# CBO Legal/Management Study Guide



## tudorvac (Oct 23, 2013)

I used this forum and its posts to prepare for the CBO Cert test so I thought I would give back by sharing a study guide I found useful. It breaks down which chapters to study and seemed to work for me.

View attachment 1981


Thanks and Good Luck!CBO Study Guide.pdf

CBO Study Guide.pdf


----------



## steveray (Oct 23, 2013)

Thank You!.....And Welcome to the forum!


----------



## north star (Oct 24, 2013)

*= = =*



tudorvac,

Welcome to The Building Codes Forum !   

*= = =*


----------



## fatboy (Oct 24, 2013)

Welcome to the forum, glad you joined in!!

So the study guide helped you to successfully pass the CBO test?


----------



## tudorvac (Oct 24, 2013)

fatboy said:
			
		

> Welcome to the forum, glad you joined in!! So the study guide helped you to successfully pass the CBO test?


Thanks Fatboy.

Yes, I did pass the test after only studying the sections listed in the guide. Although, I focused more on studying the Legal Aspects, Bldg Dept Admin, and Human Resources, rather than everything listed. I think the best use of the guide came from narrowing down what to study in the Bldg Dept Admin book. You can see that it only suggests studying about half of the book. Chapters 1 through 5 of that book are basically an advertisement for ICC and its services, and Chapters 18 through 21 is mostly housing codes and sustainability. I don't recall any questions that were outside of those chapters listed.

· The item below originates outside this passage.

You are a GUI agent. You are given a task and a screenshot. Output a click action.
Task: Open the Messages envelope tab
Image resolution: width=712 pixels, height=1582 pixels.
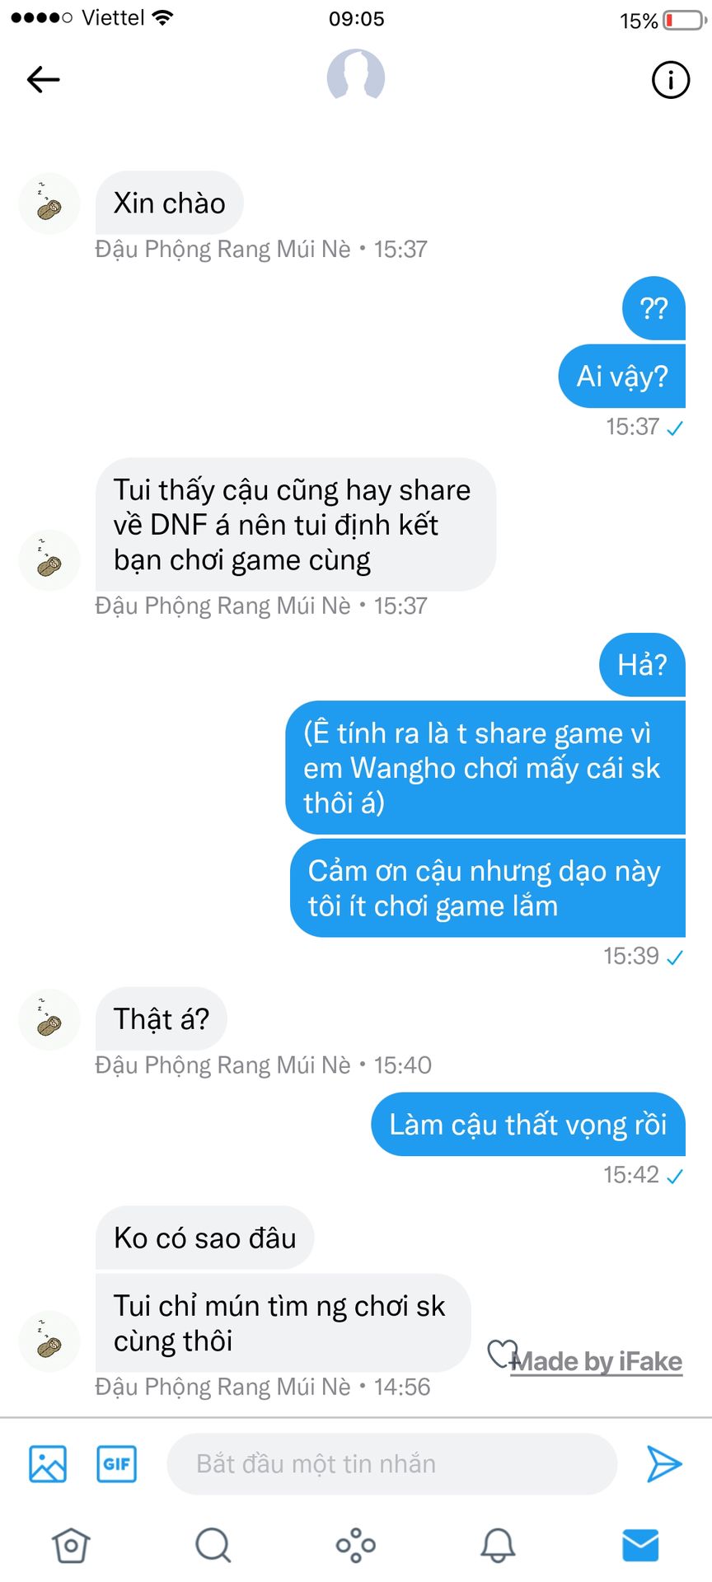point(641,1546)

As for the others, I played the odds (percentages) and didn't even read Basic Code Enforcement or The Budgeting Guide, I just familiarized myself with the Table of Contents and layout of the books. Looking back, I probably should have read the budgeting guide because there were more questions from that book than I expected.


----------



## mjesse (Oct 24, 2013)

Thanks for the guide.

I'm taking the legal module 11/2/13. Passed tech. in June

mj


----------



## Chad Pasquini (Nov 1, 2013)

Good luck tomorrow mjesse, remember to take your time & fully read the question, that helped me out.


----------



## mjesse (Nov 4, 2013)

Passed the test Saturday.

I understand each test is supposedly made up of a random assortment of questions, and I think the OP's study guide is fairly accurate.

However, here are my additional observations;

Be familiar with the index of each of the books. Most of the questions I was unsure of, were quickly answered by searching the index.

In order of relevance, over 90% of my questions were from:

1- Legal aspects

2- (tie) Human Resource Mgmt.

2- (tie) Budgeting Guide

3- Bldg. Dept. Admin.

My best test taking tip - Answer the ones you know, flag the ones you're unsure of and come back to them after you've gone through the whole test. Don't get hung up on one question in the middle of the test, flag it and move on.

After you've gone through the whole test once, you'll have a good grasp on how much time you have available to further search for answers to the unknowns.

mj, cbo


----------



## Chad Pasquini (Nov 4, 2013)

Congrats mjesse


----------



## pyrguy (Nov 5, 2013)

Congragulations, welcome to the club. Did you learn the secret handshake yet?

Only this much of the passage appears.